Restate word for word the lines of the records below, starting at the line that contains "This screenshot has width=683, height=427." and ending at the line that contains "Given: Click the Amount input field", with both of those lines included and nothing else.
(Beginning of EXERCISE DATA)
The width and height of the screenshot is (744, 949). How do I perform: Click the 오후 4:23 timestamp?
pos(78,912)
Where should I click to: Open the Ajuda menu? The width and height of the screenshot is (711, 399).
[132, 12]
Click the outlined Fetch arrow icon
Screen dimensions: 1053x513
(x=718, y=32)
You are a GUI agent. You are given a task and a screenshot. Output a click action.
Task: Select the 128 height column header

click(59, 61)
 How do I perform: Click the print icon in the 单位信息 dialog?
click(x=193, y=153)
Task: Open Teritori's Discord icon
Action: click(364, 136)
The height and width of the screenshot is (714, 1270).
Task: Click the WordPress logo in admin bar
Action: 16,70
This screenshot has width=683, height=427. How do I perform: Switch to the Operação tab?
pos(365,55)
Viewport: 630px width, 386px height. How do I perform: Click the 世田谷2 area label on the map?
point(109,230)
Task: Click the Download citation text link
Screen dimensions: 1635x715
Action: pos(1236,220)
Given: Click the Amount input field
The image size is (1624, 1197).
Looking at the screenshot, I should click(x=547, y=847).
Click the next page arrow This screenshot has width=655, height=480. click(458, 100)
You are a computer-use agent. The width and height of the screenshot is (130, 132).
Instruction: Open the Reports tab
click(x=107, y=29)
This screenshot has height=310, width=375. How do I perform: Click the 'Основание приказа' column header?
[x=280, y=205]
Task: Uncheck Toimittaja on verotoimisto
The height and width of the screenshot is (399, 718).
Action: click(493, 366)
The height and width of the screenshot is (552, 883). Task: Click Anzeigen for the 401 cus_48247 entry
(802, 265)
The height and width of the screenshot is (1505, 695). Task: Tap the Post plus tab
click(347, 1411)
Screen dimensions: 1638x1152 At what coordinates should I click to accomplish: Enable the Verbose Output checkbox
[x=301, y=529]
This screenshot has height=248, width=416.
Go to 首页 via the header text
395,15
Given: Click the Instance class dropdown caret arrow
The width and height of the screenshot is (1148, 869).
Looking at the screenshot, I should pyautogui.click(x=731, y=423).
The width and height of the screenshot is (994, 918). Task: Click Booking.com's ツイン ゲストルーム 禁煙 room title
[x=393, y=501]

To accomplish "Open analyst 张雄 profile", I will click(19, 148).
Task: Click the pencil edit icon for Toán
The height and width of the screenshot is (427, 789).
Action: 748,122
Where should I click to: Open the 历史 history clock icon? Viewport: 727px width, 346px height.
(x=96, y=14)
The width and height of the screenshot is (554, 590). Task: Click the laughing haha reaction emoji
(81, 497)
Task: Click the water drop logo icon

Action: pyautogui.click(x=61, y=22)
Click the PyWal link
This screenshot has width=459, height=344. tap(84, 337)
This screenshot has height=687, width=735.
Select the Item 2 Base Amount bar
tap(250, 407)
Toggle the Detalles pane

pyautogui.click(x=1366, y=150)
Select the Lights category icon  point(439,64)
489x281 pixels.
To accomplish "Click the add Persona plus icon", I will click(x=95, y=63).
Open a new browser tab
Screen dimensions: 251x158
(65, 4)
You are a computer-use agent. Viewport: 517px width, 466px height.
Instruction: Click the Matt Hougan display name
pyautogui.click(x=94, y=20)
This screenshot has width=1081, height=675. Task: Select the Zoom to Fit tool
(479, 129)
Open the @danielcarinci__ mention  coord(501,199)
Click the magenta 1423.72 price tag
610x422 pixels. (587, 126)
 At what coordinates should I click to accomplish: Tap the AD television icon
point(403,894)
(End of EXERCISE DATA)
FINAL ANSWER:
This screenshot has width=683, height=427. How do I perform: Switch to the Operação tab?
pos(365,55)
Viewport: 630px width, 386px height. How do I perform: Click the 世田谷2 area label on the map?
point(109,230)
Task: Click the Download citation text link
Screen dimensions: 1635x715
Action: pos(1236,220)
Given: Click the Amount input field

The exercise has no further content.